The Book of Daniel is largely written in Aramaic, a related but different language from Hebrew.  _Bara_ in sense of field is an Aramaic word.


----------



## YADA

Thankyou Flaminius. You've given me a starting point for some research.


----------



## origumi

You may also be interested in "New academic reading of ברא": http://forum.wordreference.com/showthread.php?t=1575203


----------



## YADA

Yes, I've read that article before. Those poor Jews! They've been reading Hebrew for thousands of years and never realized their mistake! She gave a good argument, though, and admits it shouldn't be taken as the last word.


----------



## Flaminius

I may join the discussion in the previous thread after reading the article, but I want to add something to me post above right now.

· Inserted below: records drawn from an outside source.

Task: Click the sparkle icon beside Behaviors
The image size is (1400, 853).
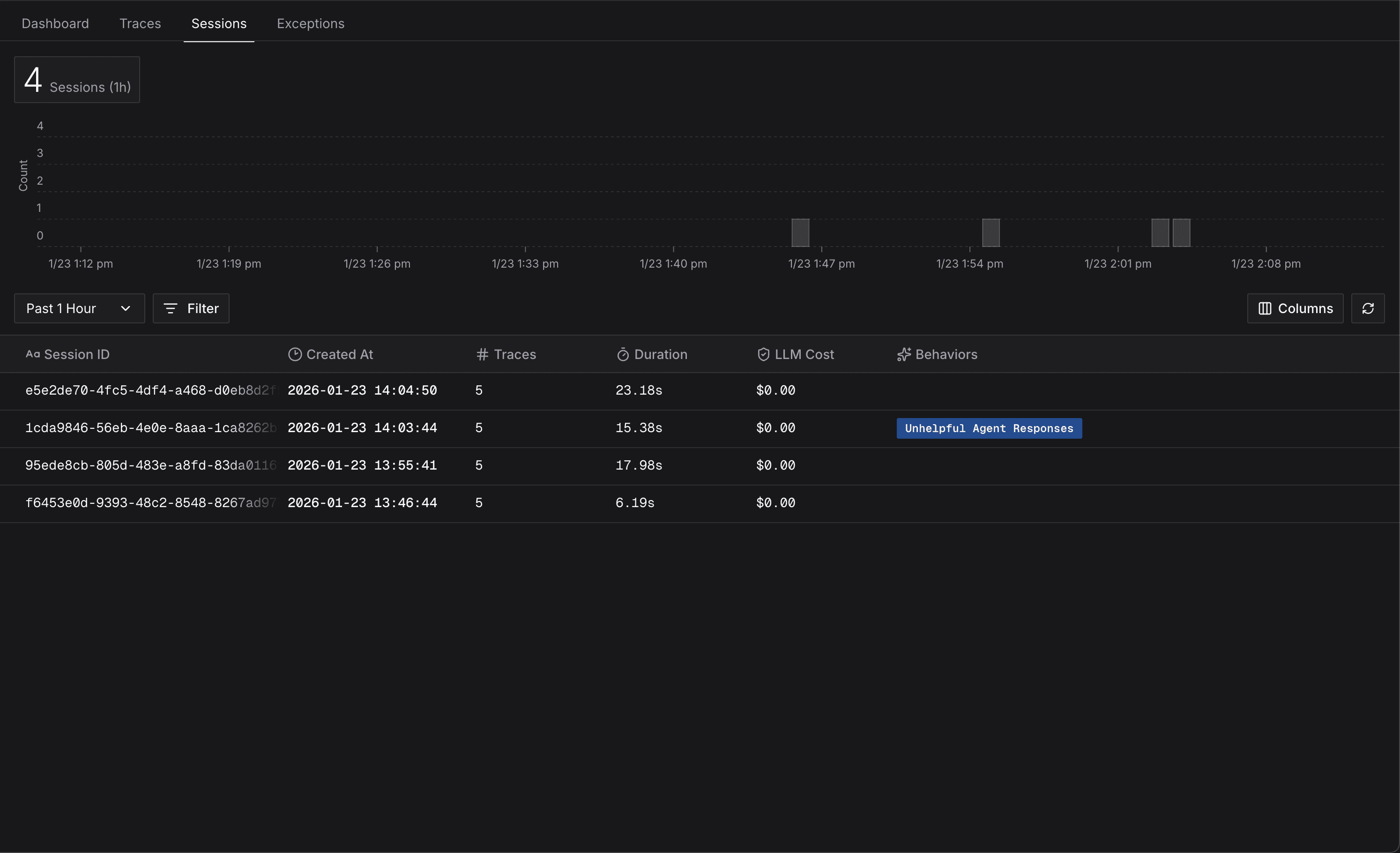Action: [x=903, y=355]
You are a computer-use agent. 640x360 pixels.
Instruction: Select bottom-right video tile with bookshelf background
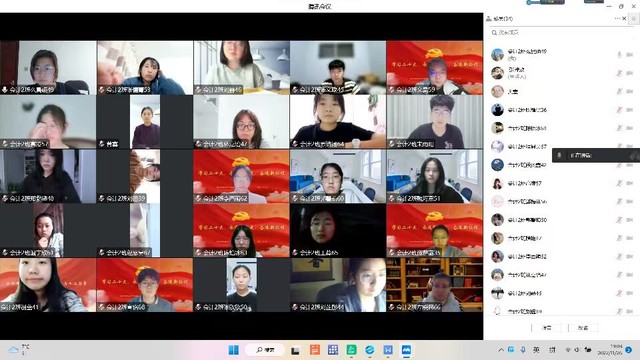click(x=435, y=285)
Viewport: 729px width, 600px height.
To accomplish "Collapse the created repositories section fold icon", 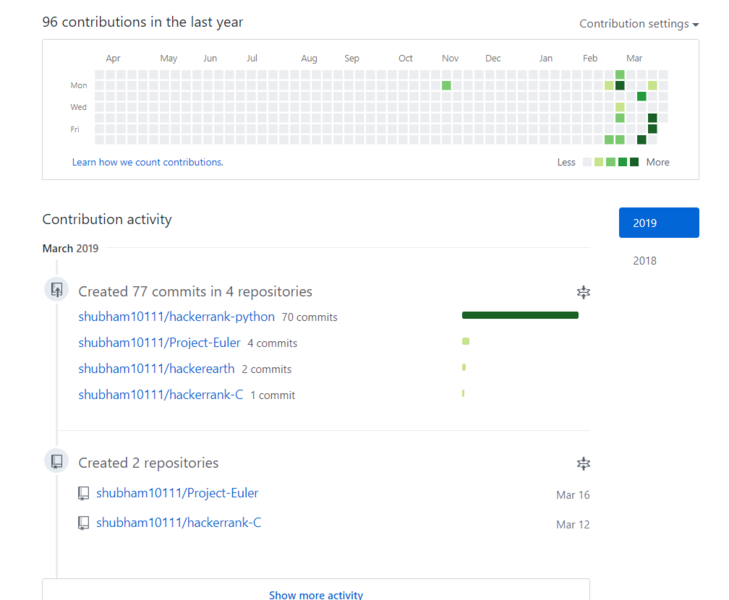I will point(583,463).
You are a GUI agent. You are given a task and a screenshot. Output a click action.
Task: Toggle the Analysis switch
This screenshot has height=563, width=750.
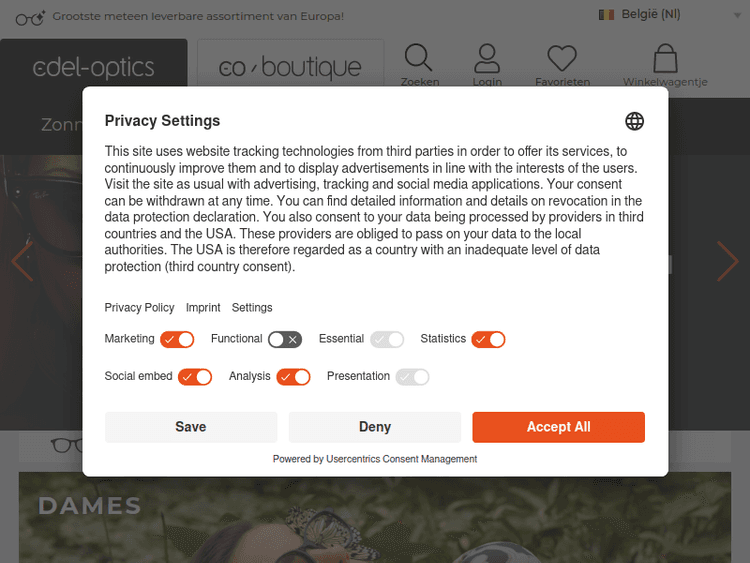coord(294,377)
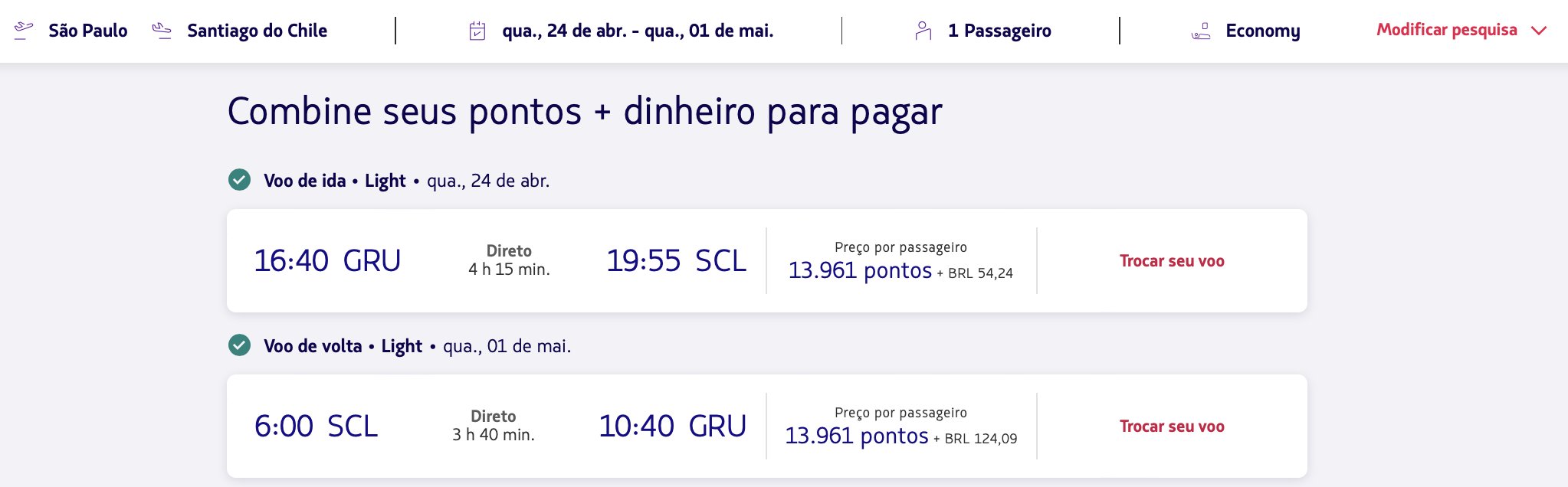This screenshot has width=1568, height=487.
Task: Open the 1 Passageiro selector
Action: tap(999, 31)
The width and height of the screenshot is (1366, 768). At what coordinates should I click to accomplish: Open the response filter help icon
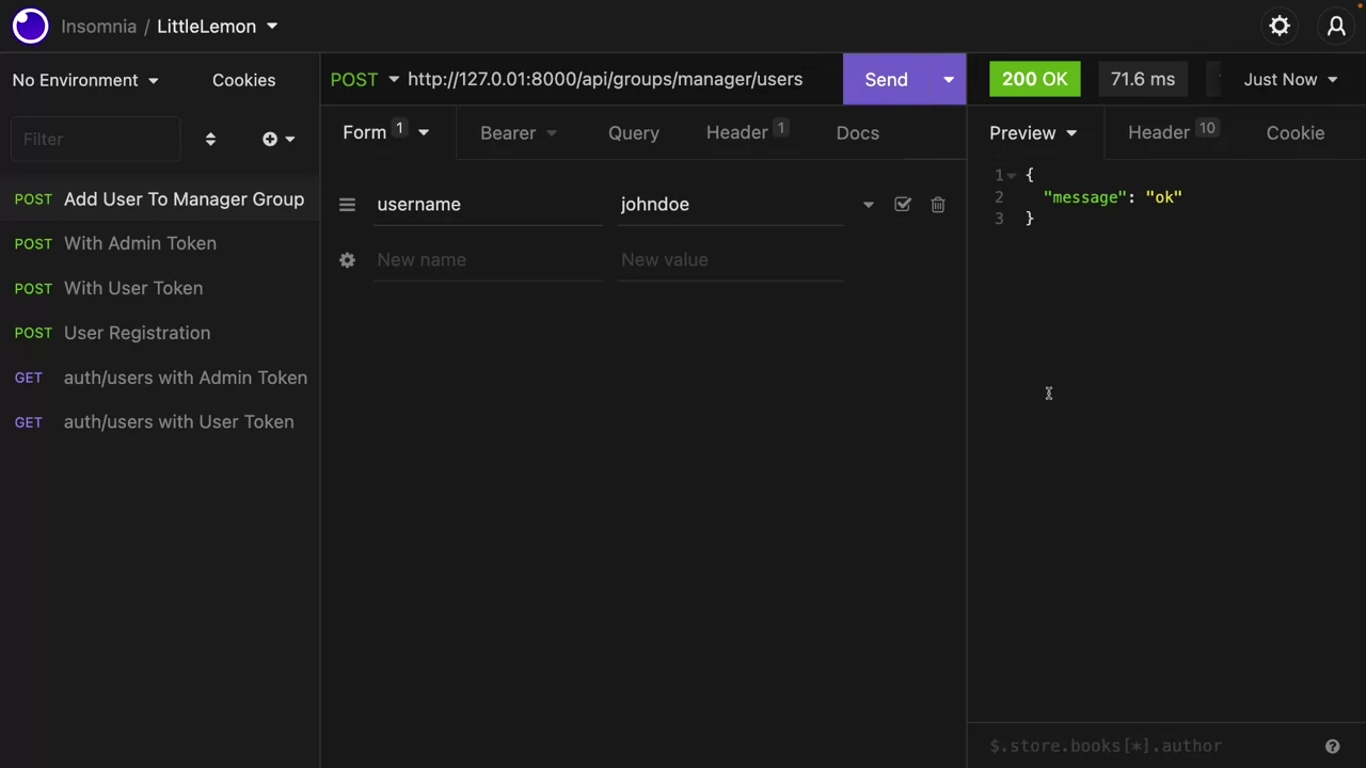point(1332,746)
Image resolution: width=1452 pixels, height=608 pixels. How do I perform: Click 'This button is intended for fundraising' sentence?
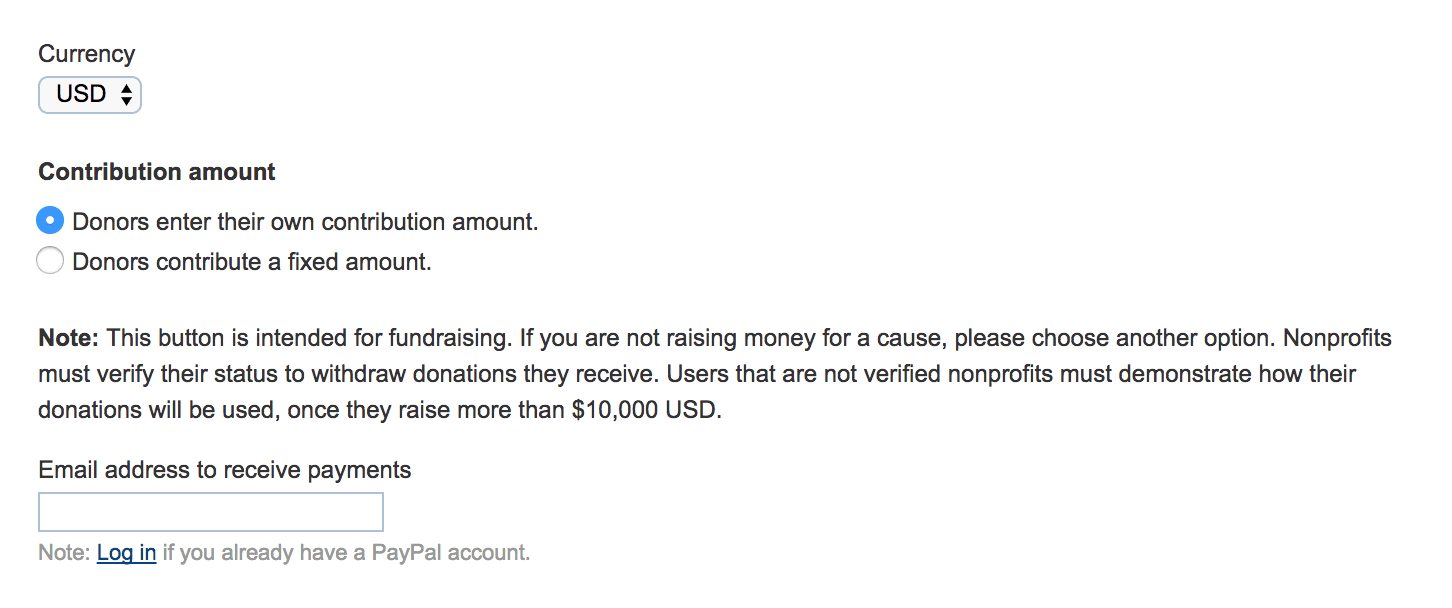click(x=310, y=338)
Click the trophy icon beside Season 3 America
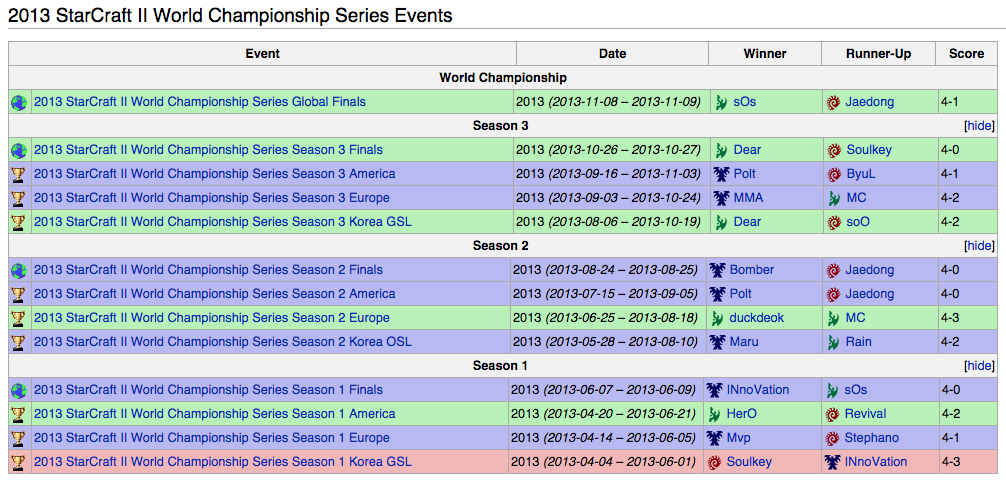Viewport: 1006px width, 484px height. pos(19,174)
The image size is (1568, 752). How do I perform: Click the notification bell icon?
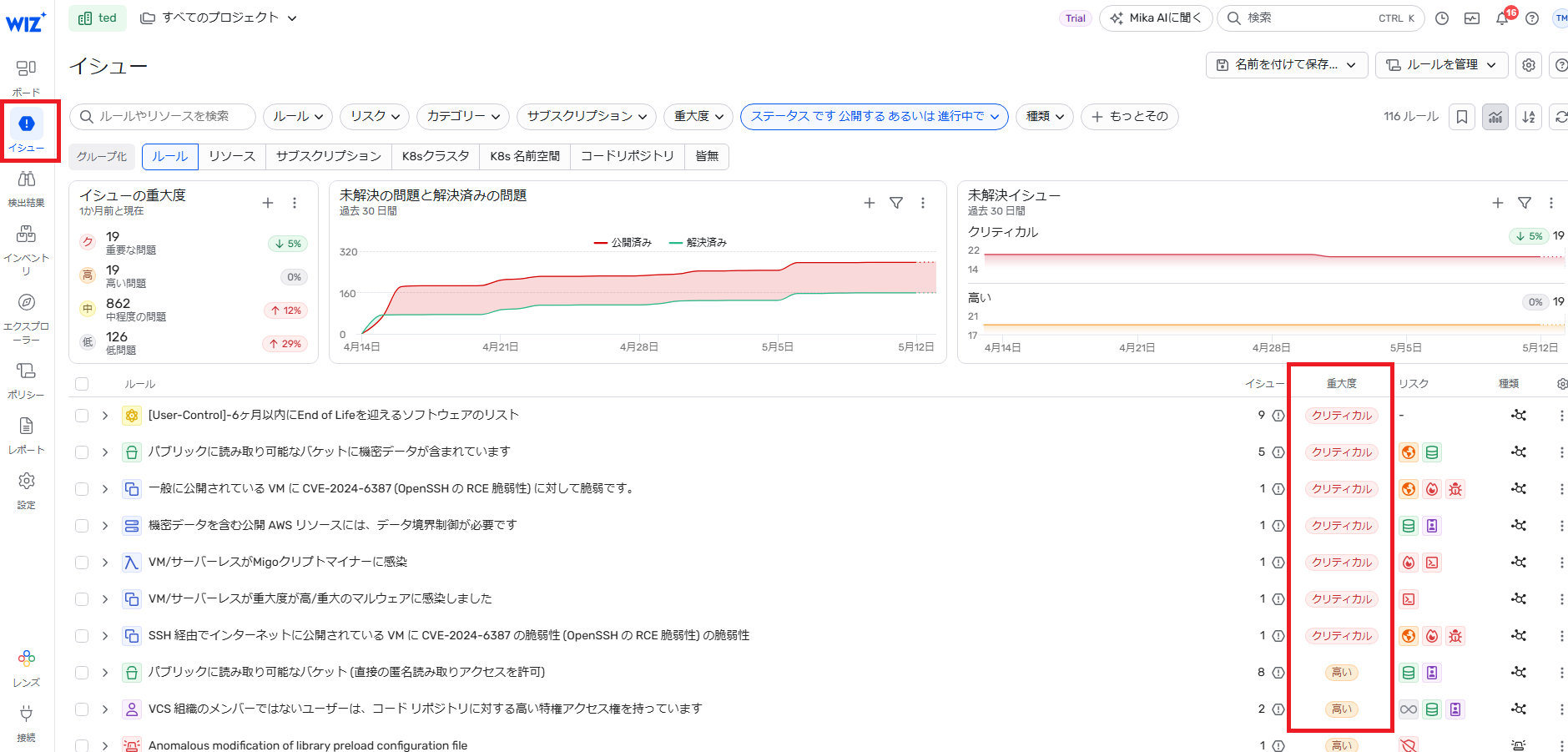click(x=1502, y=18)
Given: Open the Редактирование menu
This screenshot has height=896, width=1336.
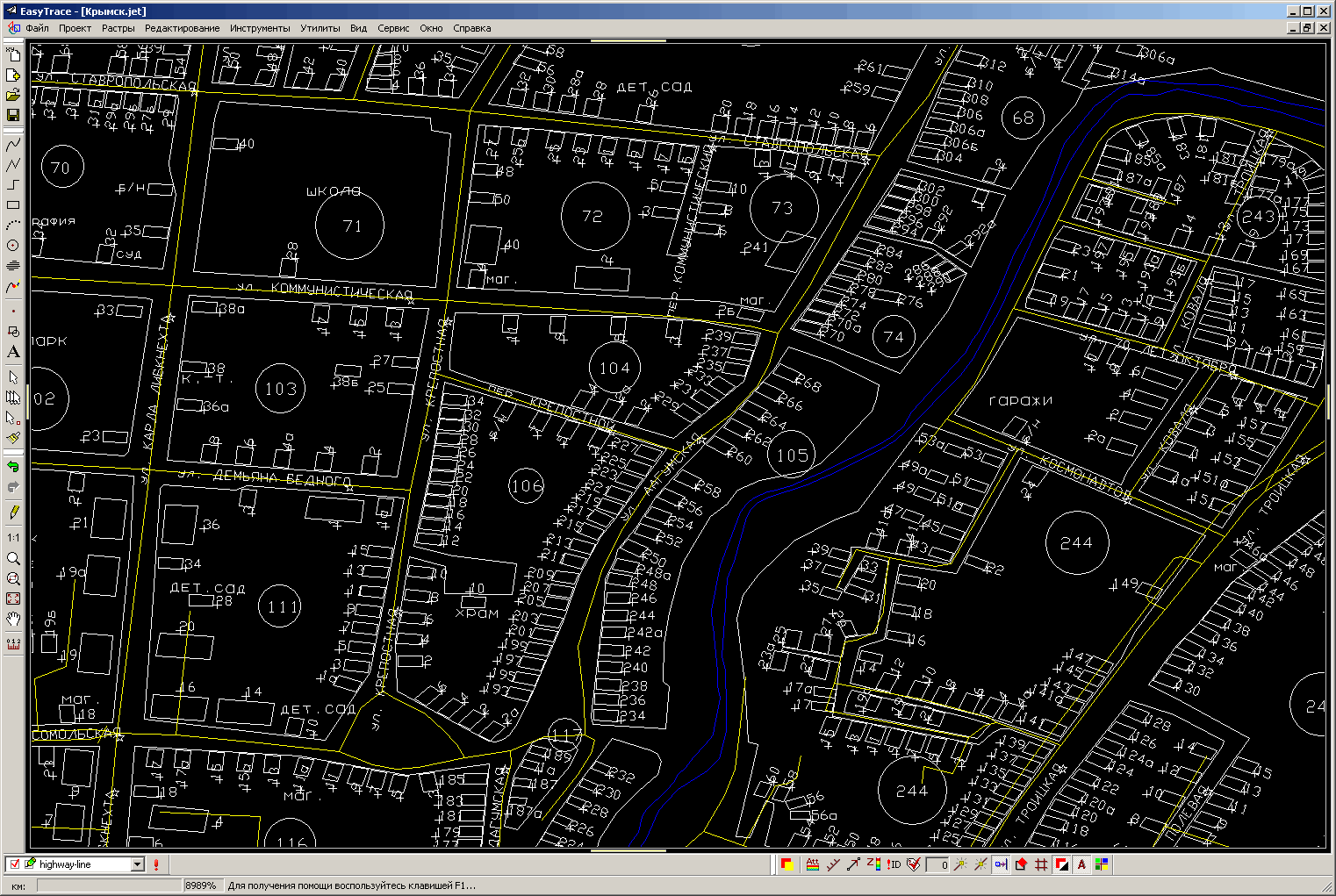Looking at the screenshot, I should pos(182,28).
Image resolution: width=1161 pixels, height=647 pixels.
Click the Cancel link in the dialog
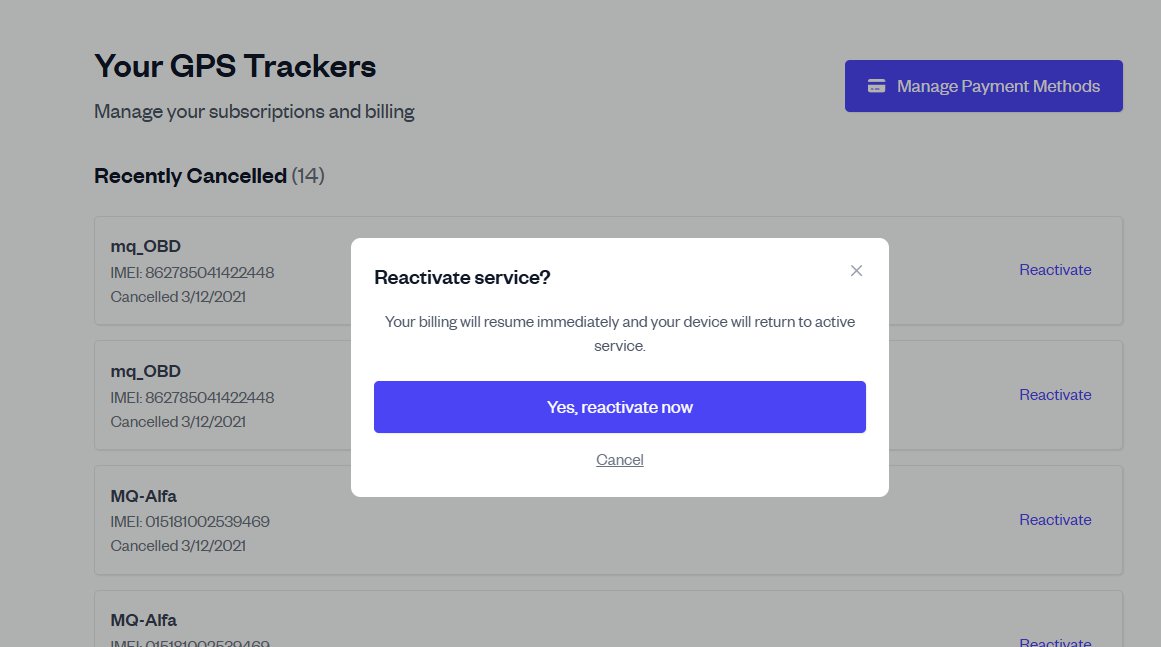pos(620,460)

The use of ברא in sense of creation (be it _ex nihilo_ or otherwise)  is attested not only in Hebrew but also in Aramaic.  One of the most famous of them is from _Qaddish_:
יִתְגַּדַּל וְיִתְקַדַּשׁ שְׁמֵהּ רַבָּא.
בְּעָלְמָא דִּי *בְרָא* כִרְעוּתֵהּ (....) 

A translation goes:
May His great name be exalted and sanctified
in the world which He *created* according to His will! (....)


As I have always thought that creation _ex nihilo_ is too dogmatic to be the original meaning of a word in a natural language, it does not come as a surprise that ברא had a different meaning in older times.  In that case, Jews were not perpetuating the mistake for thousands of years but they just developed a new sense since then.  It may be simply that the original sense have fallen into disuse but someone has found its trace  in records.


----------



## clevermizo

I wanted to add that even if ברא is attested with the meaning of "created" in Aramaic, its still not related to ברא that means "field." 

The final א on a noun like ברא "field" in Aramaic is grammatical. The real root for this word would be בר. So they're two different roots because in the verb ברא the א is actually part of the root.


----------



## scriptum

Flaminius said:


> The use of ברא in sense of creation (be it _ex nihilo_ or otherwise)  is attested not only in Hebrew but also in Aramaic.


 It is attested in Arabic, too. The question is, whether these languages have not borrowed the word from Hebrew.


----------



## YADA

Thank for the extra info and insight.


----------